[Exercise instructions]:
- 1) According to the mTask excerpt, why are the operators of the mTask expression class suffixed by a period?
- 2) Rewrite the mTask excerpt starting with "Providing a type" and going on through "[] (showMain mt)", with "mandatory" replaced by "required".

Providing a type for the \cleaninline{simulateAndPrint} function is mandatory as the compiler cannot infer the type of rank-2 polymorphic functions \citep[\citesection{3.7.4}]{plasmeijer_clean_2021}.

\begin{lstClean}[label={lst:rank2_mtask},caption={Rank-2 polymorphism to allow multiple interpretations.}]
simulateAndPrint :: (A.v: Main (MTask v a) | mtask v) -> Task a | type a
simulateAndPrint mt =
            simulate mt
        -|| Hint "Current task:" @>> viewInformation [] (showMain mt)
\end{lstClean}

\section{Expressions}\label{sec:expressions}
This section shows all \gls{MTASK} language constructs for expressions.
\Cref{lst:expressions} shows the \cleaninline{expr} class containing the functionality to:
lift values from the host language to the \gls{MTASK} language (\cleaninline{lit});
perform numeric and boolean arithmetics;
do comparisons;
and perform conditional execution.
For every common boolean and arithmetic operator in the host language, an \gls{MTASK} variant is present.
The operators are suffixed by a period to not clash with the built-in operators in \gls{CLEAN}.

\begin{lstClean}[caption={The \gls{MTASK} class for expressions.},label={lst:expressions}]
class expr v where
        lit :: t -> v t | type t
        (+.) infixl 6 :: (v t) (v t) -> v t | basicType, +, zero t
        ...
        (&.) infixr 3 :: (v Bool) (v Bool) -> v Bool
        (|.) infixr 2 :: (v Bool) (v Bool) -> v Bool
        Not           :: (v Bool) -> v Bool
        (==.) infix 4 :: (v a) (v a) -> v Bool | Eq, basicType a
        ...
        If :: (v Bool) (v t) (v t) -> v t | type t
\end{lstClean}

Conversion to and fro data types is available through the overloaded functions \cleaninline{int}, \cleaninline{long} and \cleaninline{real}.

[Extracted data]:

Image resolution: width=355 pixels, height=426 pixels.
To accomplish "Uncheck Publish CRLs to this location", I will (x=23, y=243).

* * *

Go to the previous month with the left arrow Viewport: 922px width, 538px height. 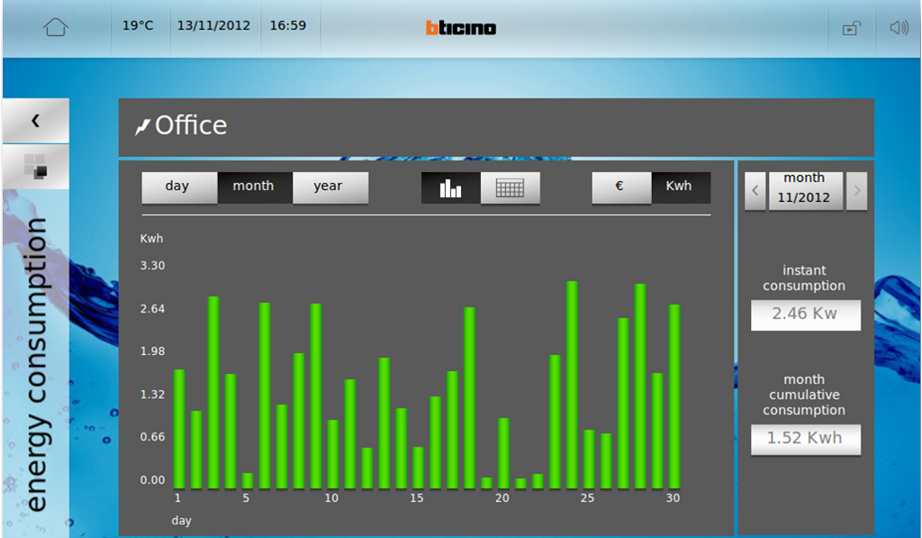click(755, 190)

[Task-by-task solutions]:
- 1) They are suffixed by a period so that they do not clash with the built-in operators in Clean.

- 2)
Providing a type for the \cleaninline{simulateAndPrint} function is required as the compiler cannot infer the type of rank-2 polymorphic functions \citep[\citesection{3.7.4}]{plasmeijer_clean_2021}.

\begin{lstClean}[label={lst:rank2_mtask},caption={Rank-2 polymorphism to allow multiple interpretations.}]
simulateAndPrint :: (A.v: Main (MTask v a) | mtask v) -> Task a | type a
simulateAndPrint mt =
            simulate mt
        -|| Hint "Current task:" @>> viewInformation [] (showMain mt)